— Exercise inputs —

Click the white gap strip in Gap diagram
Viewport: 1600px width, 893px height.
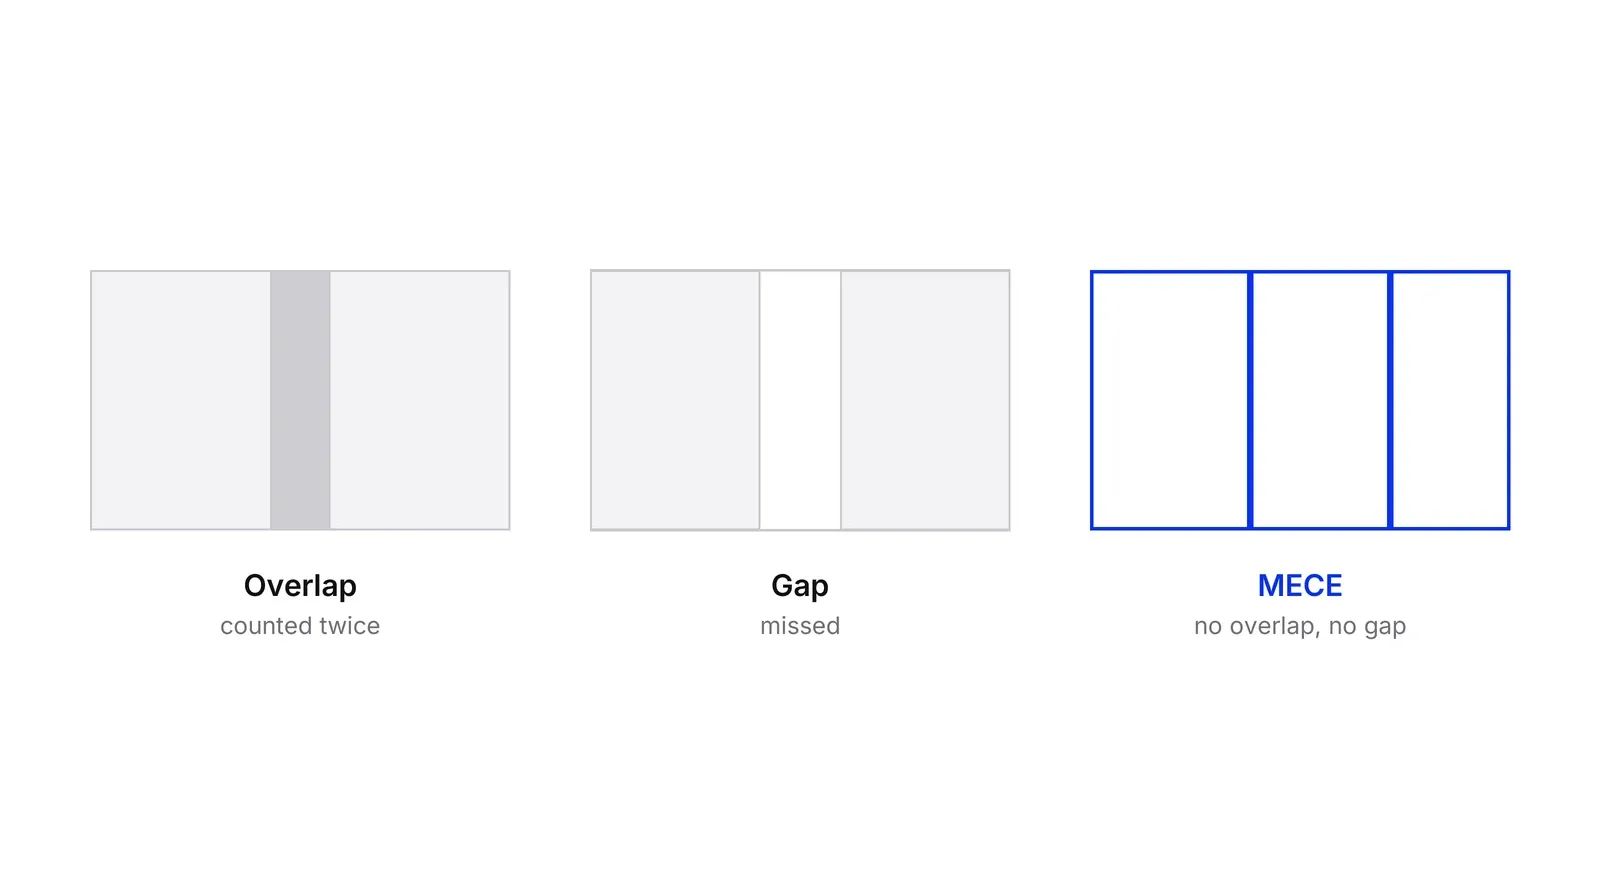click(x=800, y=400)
--
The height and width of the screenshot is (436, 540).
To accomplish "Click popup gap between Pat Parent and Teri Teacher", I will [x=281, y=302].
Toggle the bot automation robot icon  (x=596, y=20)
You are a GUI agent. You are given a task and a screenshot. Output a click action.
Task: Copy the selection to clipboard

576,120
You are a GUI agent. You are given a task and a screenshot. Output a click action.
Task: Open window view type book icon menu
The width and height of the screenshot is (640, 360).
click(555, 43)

— Action item —
For this exercise, repeat exactly the lines of the data above from the one with "The height and" down to the one with "Toggle the bot", both end lines included.

— Result below —
The height and width of the screenshot is (436, 540).
To accomplish "Click popup gap between Pat Parent and Teri Teacher", I will [x=281, y=302].
Toggle the bot automation robot icon  (x=596, y=20)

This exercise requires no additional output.